AURORA | A former Aurora city lawmaker joined a coterie of ex-Republicans Thursday urging conservatives to ditch President Donald Trump and instead vote for Democrats Joe Biden and Kamala Harris in November.
Former Aurora city Councilmember Barbara Cleland and former Arapahoe County Commissioner John Brackney — both longtime Republicans before Trump captured the party in 2016 —called for change with other metro-area former Republicans in a news conference organized by the Colorado Democratic Party.
“I truly believe he tells a lie, and in his mind, it’s the truth,” Cleland said of Trump. “And that’s just very sad. So, I’m supporting Biden and Harris.”
Cleland, Brackney and others described how they’d left the Republican party because of Trump’s leadership style and policies on immigration, the novel coronavirus pandemic and climate change. They said it’s critically important that voters remove Trump from the Oval Office in the Nov. 3 General Election.
Asked about the lawmakers backing the Biden-Harris ticket, Joe Jackson, a spokesperson for the Colorado GOP, said the Democrats’ agenda is one “that would raise taxes, destroy jobs, and take away healthcare.” He told the Sentinel in a statement that the GOP “will stay focused on talking with Coloradans about the tangible results achieved by our candidates.”
Trump won the 2016 Presidential election, but Colorado Republicans selected Texas Senator Ted Cruz for the post in the Republican primary that year.
Even so, Brackney said he’s currently surrounded by Trump-supporting Republicans after he broke from the party in 2016. He’d affiliated with the GOP for three decades and described himself as a “Republican’s Republican” during his two terms as an Arapahoe County commissioner and co-founder of the City of Centennial.
But, for Brackney and others, Trump’s behavior and polices were beyond the pale.
The group of ex-Republicans also broke from Trump on his rhetoric against immigrants — Trump has called immigrants “rapists,” “criminals” and “animals” — and his handling of the novel coronavirus pandemic.
Republican Kelly Stahlman, project director at the Colorado Alliance for Health and Independence, said she had two adult children who passed away because of disabilities.
She said she was incensed when Trump apparently ridiculed a reporter with a disability in November 2015.
Stahlman said Trump has also refused to listen to top scientific advisors and failed to protect Americans from COVID-19. As of Thursday, about 180,000 deaths have been attributed to the new coronavirus in the U.S. — the most confirmed deaths of any country in the world.
Public attitudes are becoming more pessimistic about Trump’s management of the crisis. A recent Associated Press poll found, overall, just 31% of Americans approve of Trump’s leadership on the pandemic, a significant drop from 44% approval in March, when the virus began sweeping through the United States.
Former Lone Tree city councilmember Harold Anderson said he’s recently broken with Trump over environmental issues.
Poor air quality continues to plague the Denver metroplex due to wildfires burning in Western states and Colorado. The Pine Gulch fire near Grand Junction threatened Wednesday to become the largest wildfire in the state’s recorded history. Scientists say human-caused climate change has exacerbated hot and dry conditions conducive to large blazes.
“I think all of us have realized recently just how important the environment is. And we’ve seen it firsthand here in Colorado with all of the smoke and fracking and other things,” Anderson said.
He cautioned that he doesn’t identify as an environmentalist, but he believes there’s a “happy medium” to solve environmental issues.
The Trump administration moved to pull the U.S. from an an international climate policy accord last year. Trump himself has issued mixed messages on human-caused climate change, at one point calling it a hoax.

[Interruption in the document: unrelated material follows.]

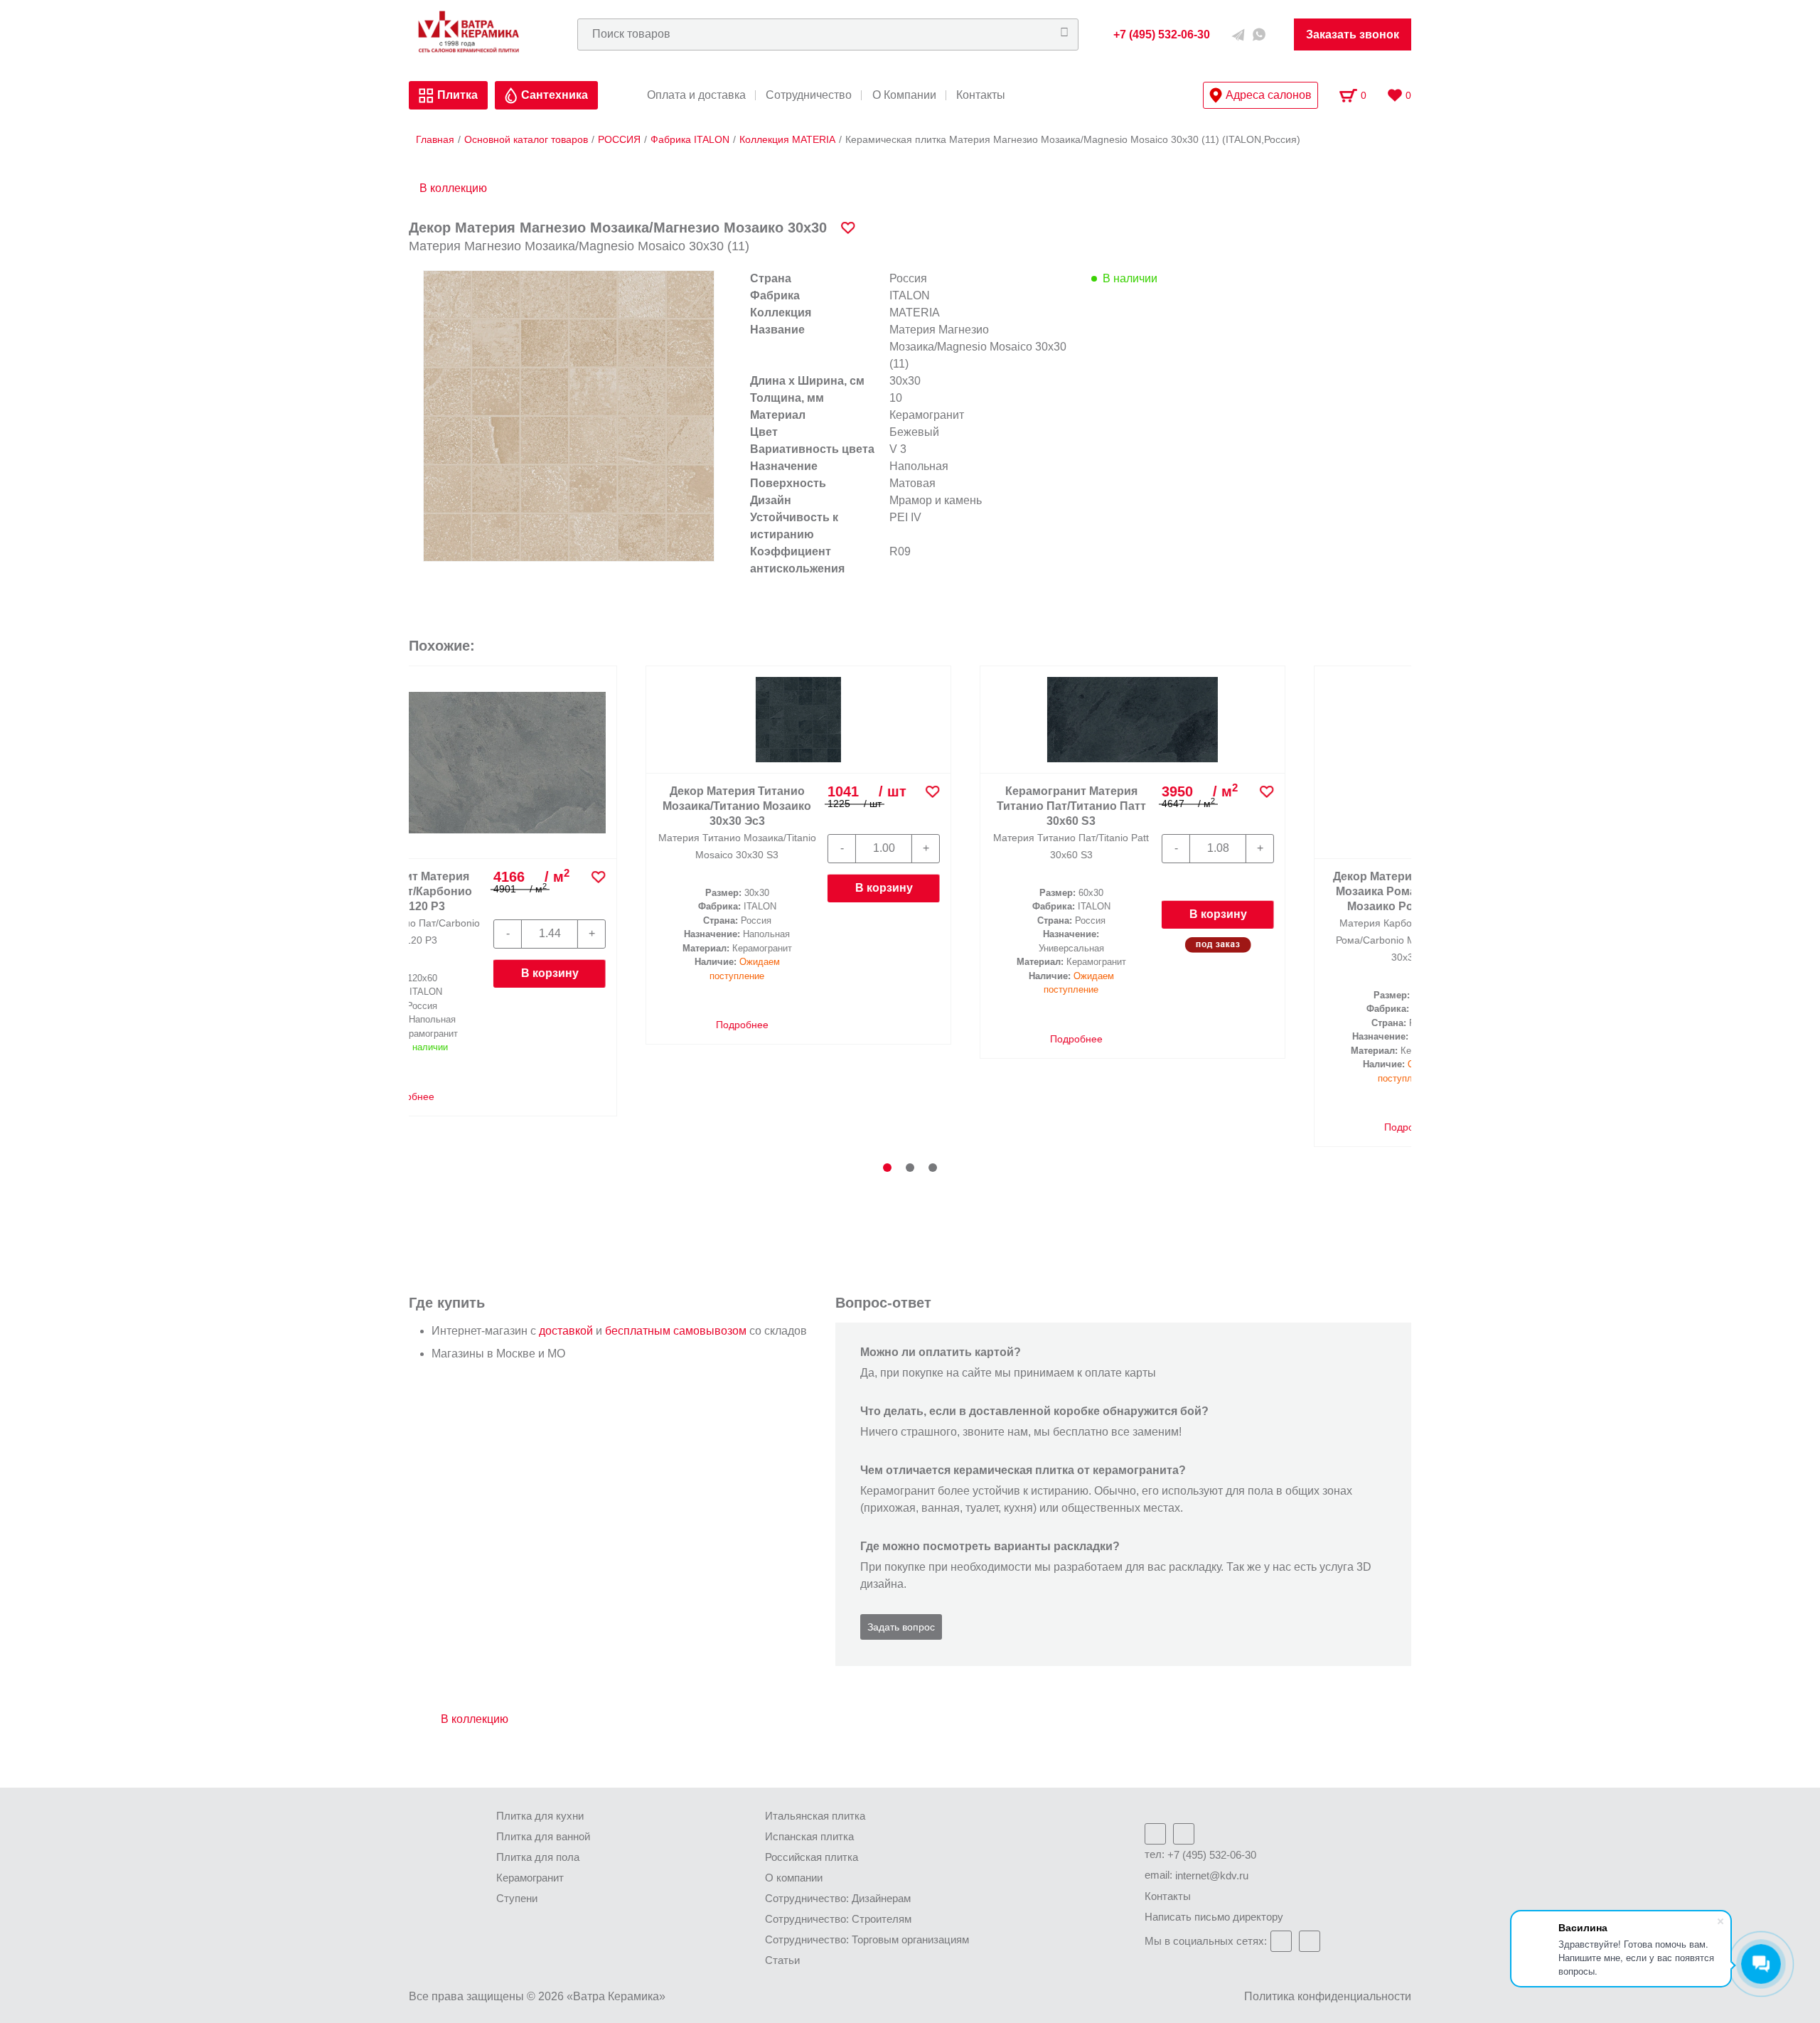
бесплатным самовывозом (675, 1331)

“First of all, I don’t think he even realizes there’s anything going on in the state of Colorado as far as fires,” Cleland said of Trump. “He’s never mentioned it. I’ve never heard a thing.”
Cleland, who served on Aurora’s city council for almost three decades, said she believes the scientific consensus about the causes of climate change. She also generally supports oil and gas development but disagrees with a recent Trump administration push to begin drilling in Alaska’s Arctic National Wildlife Refuge.
The former Republicans said the stakes are high in November. Trump has repeatedly shown that he’s not fit to be President, Brackney said.
“I’m telling you, this is a critically important election,” he said.